Reading text:
<<<<

On Feb 4, 2008, at 1:42 PM, Alan Gates wrote:
Charlie Groves wrote:
On Jan 18, 2008, at 11:45 AM, Alan Gates wrote:
Our thinking of how to provide field metadata (name and
eventually types) for pig queries was to allow several options:
1) AS in the LOAD, as you can currently do for names.
2) using an outside metadata service, where we would tell it
the file name and it would tell us the metadata.
3) Support self describing data formats such as JSON.
You're suggestion for a very simple schema provided in the first
line of the file falls under category 3. The trick here is that
we need to be able to read that metadata about the fields at
parse time (because we'd like to be able to do type checking and
such). So in addition to the load function itself needing to
examine the tuples, we need a way for the load function to read
just enough of the file to tell the front end (on the client box,
not on the map-reduce backend) the schema. Maybe the best way to
implement this is to have an interface that the load function
would implement that lets the parser know that the load function
can discover the metadata for it, and then the parser could call
that load function before proceeding to type checking.
We're also interested in being able to tell the load function the
fields needed in the query. Even if you don't have field per
file storage (aka columnar storage) it's useful to be able to
immediately project out fields you know the query won't care
about, as you can avoid translation costs and memory storage.
It's not clear to me that we need another interface to implement
this. We could just add a method "void neededColumns(Schema s)"
to PigLoader. As a post parsing step the parser would then visit
the plan, as you suggest, and submit a schema to the PigLoader
function. It would be up to the specific loader implementation
to decide whether to make use of the provided schema or not.
I don't see the use for the first new function in addition to the
second. If a schema is required by the query, the loader must be
able to produce data matching that schema. If the loader can
figure out an internal schema, it can make that check that you
describe in function 1 in addition to structuring its data
correctly as in function 2. If it can't determine its internal
schema until it loads data, then it can do neither and we have to
wait until runtime to see if it succeeds. What about making the
call "Schema neededColumns(Schema s) throws IOException"? The
returned Schema is the actual Schema that will be loaded which
must be a superset of the incoming Schema. If the loader is
unable to create the needed schema, an IOException is thrown.

>>>>

Material:
<<<<

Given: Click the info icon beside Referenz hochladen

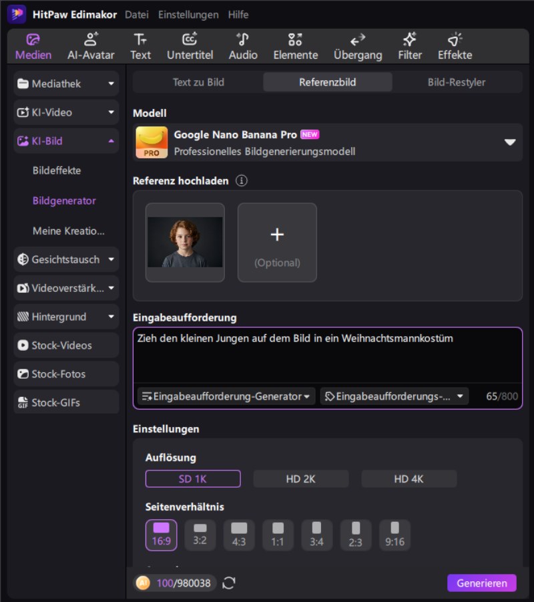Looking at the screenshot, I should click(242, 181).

>>>>
<<<<

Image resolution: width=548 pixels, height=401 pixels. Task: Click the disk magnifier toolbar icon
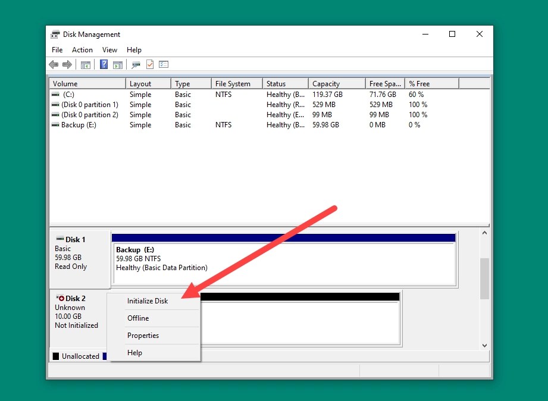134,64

>>>>

Written exercise A: Transcribe the passage of the Pig load-function thread between "to PigLoader. As" and "schema or not.", inclusive.
Written exercise B: Summarize the Pig load-function thread in two sentences.

Correct result A:
to PigLoader. As a post parsing step the parser would then visit
the plan, as you suggest, and submit a schema to the PigLoader
function. It would be up to the specific loader implementation
to decide whether to make use of the provided schema or not.

Correct result B: The thread lays out three ways to provide field metadata for Pig queries: AS in the LOAD, an outside metadata service, and self-describing data formats. It suggests an interface that lets the parser get the schema from the load function at parse time for type checking, and it proposes a neededColumns method on PigLoader that tells the loader which fields a query needs and returns the actual schema to be loaded or throws an IOException.